People don’t, generally speaking, have an affirmative right to have a visa issued to them. And the order, in short, amounts to a policy of refusing, in most though not all circumstances and except when the policy gets waived, to issue new visas to people from particular countries. That’s gross, in my opinion, but it’s a lot easier to defend in court than a policy that pulls permanent residents off of airplanes.

Moreover, though I continue to believe that the true motivation behind this order is nothing more or less than invidious discrimination—that the right way to understand it is as the closest thing to the Muslim Ban that Trump has been able to effectuate since taking office—the order does begin with a significant set of factual findings which constitute some kind of administrative record to which a court will owe deference. This is not an accident. The absence of any kind of record was one of several Achilles heels of the last order, and this one makes a point of not falling into that trap again. So even when someone gets into court to challenge it—and I don’t doubt that someone will find a way—we will not see a situation in which Justice Department lawyers have literally no facts to point to in defense of the order. It may still be an uphill climb, given the history and the very weak factual basis for the order, but the slope will no longer be nearly vertical.

Finally, the order has plainly benefited from a great deal of precisely the sort of interagency vetting the first one so nakedly lacked. One comical example of lawyering that took place this time that didn’t take place the last time shows up in Sec. 15, entitled “Severability.” It is a mark of how bad the vetting of the previous order was that nobody thought to include a severability provision so that if a judge struck down one section, no others fell with it. The new version, by contrast, says that “if any provision of this order, or the application of any provision to any person or circumstance, is held to be invalid, the remainder of this order and the application of its other provisions to any other persons or circumstances shall not be affected thereby.” There are many other less amusing lawyerly footprints.

My broad point here is that we shouldn’t expect this time a race to the courts by huge numbers of plaintiffs leading to a sudden burst of restraining orders springing up all over the country. This version of the executive order is going to do less damage, but it’s going to do it more quietly and in a fashion that will be harder to stop.
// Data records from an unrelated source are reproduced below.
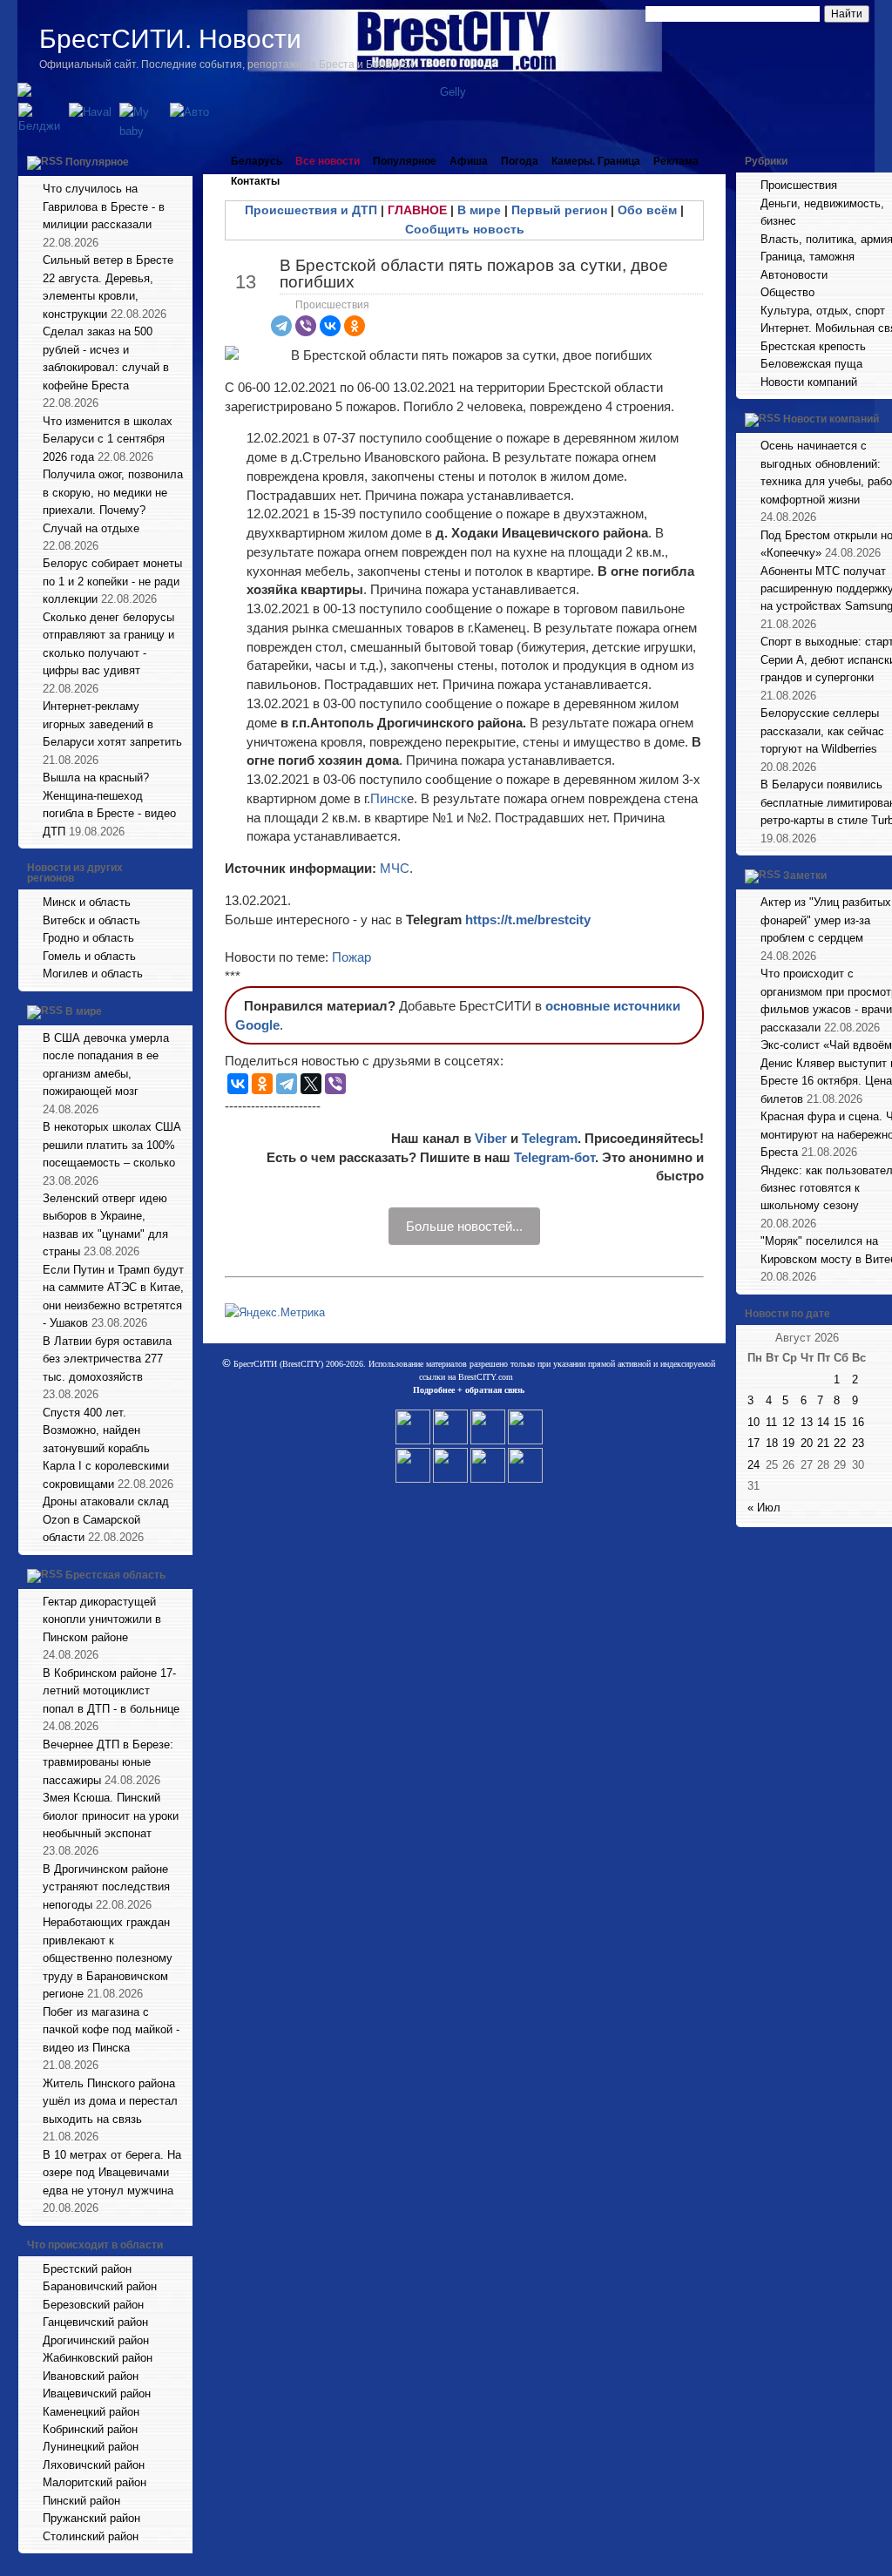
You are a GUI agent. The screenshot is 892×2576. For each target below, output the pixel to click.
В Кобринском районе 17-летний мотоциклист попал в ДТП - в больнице (111, 1691)
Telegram (550, 1138)
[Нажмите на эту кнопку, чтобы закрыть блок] (181, 161)
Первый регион (559, 210)
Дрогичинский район (96, 2340)
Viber (491, 1138)
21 (823, 1443)
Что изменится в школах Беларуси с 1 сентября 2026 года (107, 439)
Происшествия (332, 305)
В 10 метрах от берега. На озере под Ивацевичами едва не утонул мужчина (112, 2172)
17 (753, 1443)
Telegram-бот (554, 1157)
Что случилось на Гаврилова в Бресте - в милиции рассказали (104, 206)
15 (840, 1422)
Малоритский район (94, 2482)
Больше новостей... (464, 1226)
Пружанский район (91, 2518)
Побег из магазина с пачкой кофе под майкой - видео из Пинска (111, 2029)
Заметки (805, 875)
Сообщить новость (464, 229)
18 (772, 1443)
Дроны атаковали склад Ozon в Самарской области (106, 1519)
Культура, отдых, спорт (822, 310)
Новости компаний (808, 382)
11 (771, 1422)
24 (753, 1464)
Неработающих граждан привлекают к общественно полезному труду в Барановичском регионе (107, 1958)
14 (823, 1422)
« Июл (763, 1507)
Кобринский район (90, 2429)
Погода (519, 161)
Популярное (97, 162)
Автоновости (794, 274)
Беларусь (256, 161)
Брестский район (87, 2268)
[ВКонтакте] (330, 325)
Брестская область (115, 1575)
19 (788, 1443)
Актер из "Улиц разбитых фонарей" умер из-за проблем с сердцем (825, 920)
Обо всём (647, 210)
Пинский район (81, 2500)
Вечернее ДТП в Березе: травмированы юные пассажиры (108, 1762)
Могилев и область (93, 973)
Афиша (468, 161)
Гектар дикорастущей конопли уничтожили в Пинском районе (102, 1619)
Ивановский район (91, 2376)
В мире (83, 1011)
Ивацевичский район (97, 2393)
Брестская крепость (813, 346)
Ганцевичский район (95, 2322)
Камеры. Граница (595, 161)
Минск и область (87, 902)
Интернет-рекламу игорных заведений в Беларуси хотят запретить (112, 724)
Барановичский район (100, 2286)
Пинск (388, 798)
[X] (311, 1083)
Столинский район (91, 2536)
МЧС (394, 868)
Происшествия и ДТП (311, 210)
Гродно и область (88, 937)
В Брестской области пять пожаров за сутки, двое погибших (474, 273)
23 (858, 1443)
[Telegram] (281, 325)
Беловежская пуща (811, 363)
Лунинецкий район (91, 2446)
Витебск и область (91, 920)
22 (840, 1443)
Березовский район (93, 2304)
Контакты (255, 181)
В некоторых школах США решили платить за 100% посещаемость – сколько (112, 1144)
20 (807, 1443)
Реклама (676, 161)
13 (807, 1422)
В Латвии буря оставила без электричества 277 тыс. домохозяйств (107, 1359)
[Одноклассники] (354, 325)
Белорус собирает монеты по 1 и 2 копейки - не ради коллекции (112, 581)
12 (788, 1422)
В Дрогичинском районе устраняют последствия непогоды (106, 1887)
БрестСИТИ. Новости (170, 38)
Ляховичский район (94, 2464)
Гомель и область (89, 956)
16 (858, 1422)
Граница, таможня (807, 256)
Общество (787, 292)
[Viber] (305, 325)
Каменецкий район (91, 2411)
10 (753, 1422)
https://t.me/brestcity (528, 919)
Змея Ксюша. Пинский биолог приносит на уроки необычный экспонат (111, 1815)
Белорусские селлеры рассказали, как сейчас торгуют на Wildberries (822, 731)
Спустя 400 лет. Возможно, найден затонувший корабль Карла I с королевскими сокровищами (106, 1448)
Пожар (351, 957)
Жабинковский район (97, 2357)
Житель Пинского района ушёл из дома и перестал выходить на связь (110, 2101)
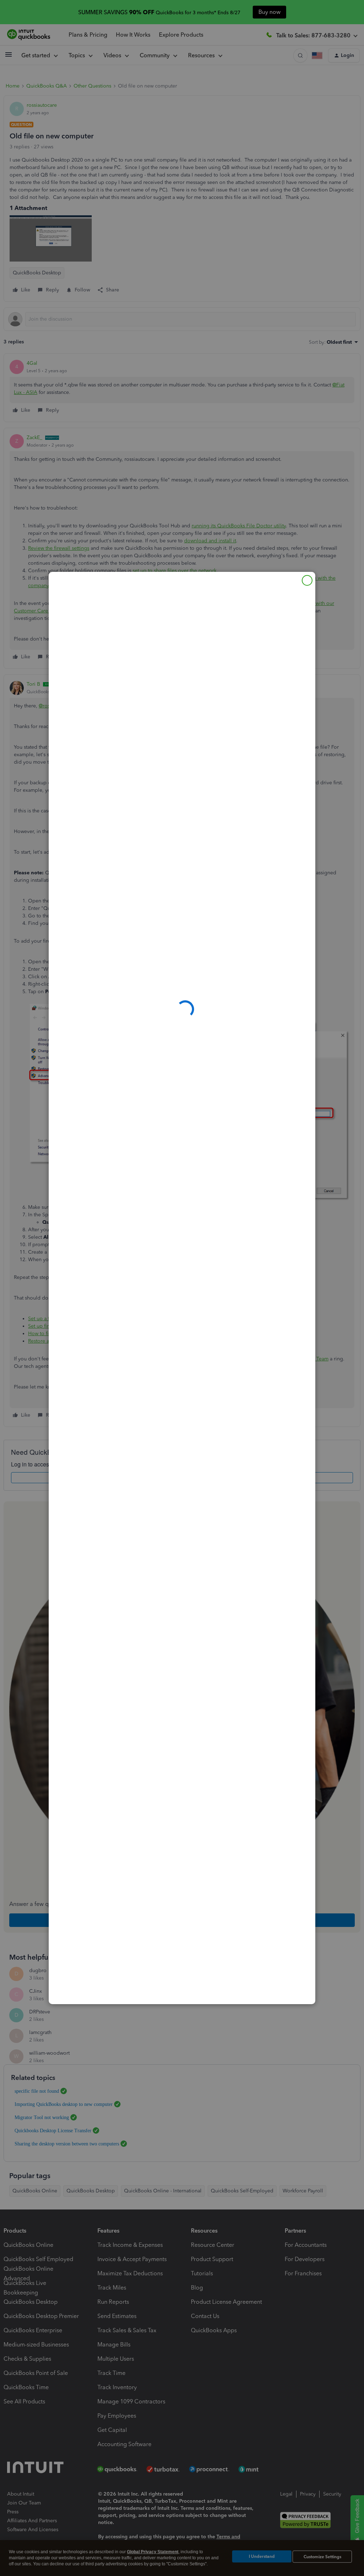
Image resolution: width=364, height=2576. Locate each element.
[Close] (307, 580)
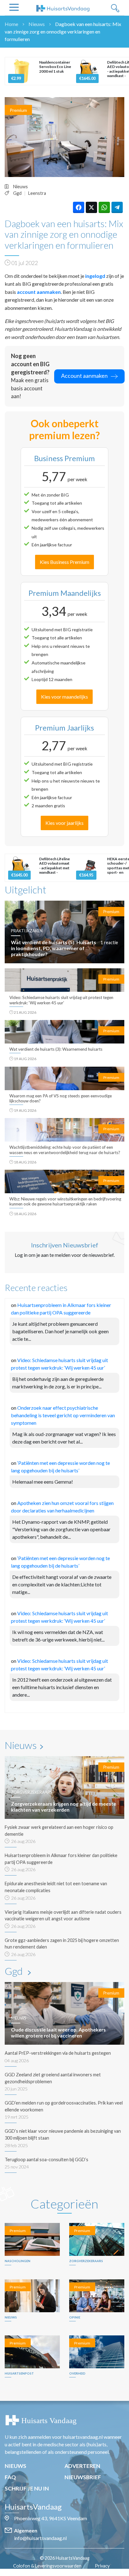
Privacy (102, 2565)
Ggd (17, 193)
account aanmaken (39, 292)
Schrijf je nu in (27, 2488)
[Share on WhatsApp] (104, 207)
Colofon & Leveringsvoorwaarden (47, 2565)
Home (11, 24)
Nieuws (36, 24)
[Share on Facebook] (78, 207)
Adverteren (82, 2466)
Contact (67, 2572)
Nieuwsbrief (82, 2477)
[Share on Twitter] (91, 207)
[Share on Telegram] (117, 207)
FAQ (10, 2477)
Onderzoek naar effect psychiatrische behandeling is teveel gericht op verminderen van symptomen (63, 1415)
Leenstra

To be sure, there’s a gestalt litigation question here: whether the improper motivations behind this entire project of banning entry from certain countries, motivations announced repeatedly by Trump himself and his campaign and administration surrogates, have injured his litigation posture so indelibly that courts will continue to throw roadblocks in the way. But I suspect that at some point—assuming, no doubt generously, that Trump can manage to shut up—the courts will have to act on the basis of the administrative record without consulting the atmosphere overmuch. If and when they do that, Trump seems to me likely to prevail on much of what he is trying to do here.

But that only raises the question of what he really has accomplished with this order. And here I return to the idea that this order is more of a surrender than a retrenchment on defensible grounds. It amounts, after all, not to a Muslim Ban, not to a travel ban, not even to a real pause in admissions. It amounts, rather, to a pause in admissions except with respect to the large number of people to whom it doesn’t apply, and except when a consular officer thinks the pause shouldn’t apply. Which is to say that Trump blinked.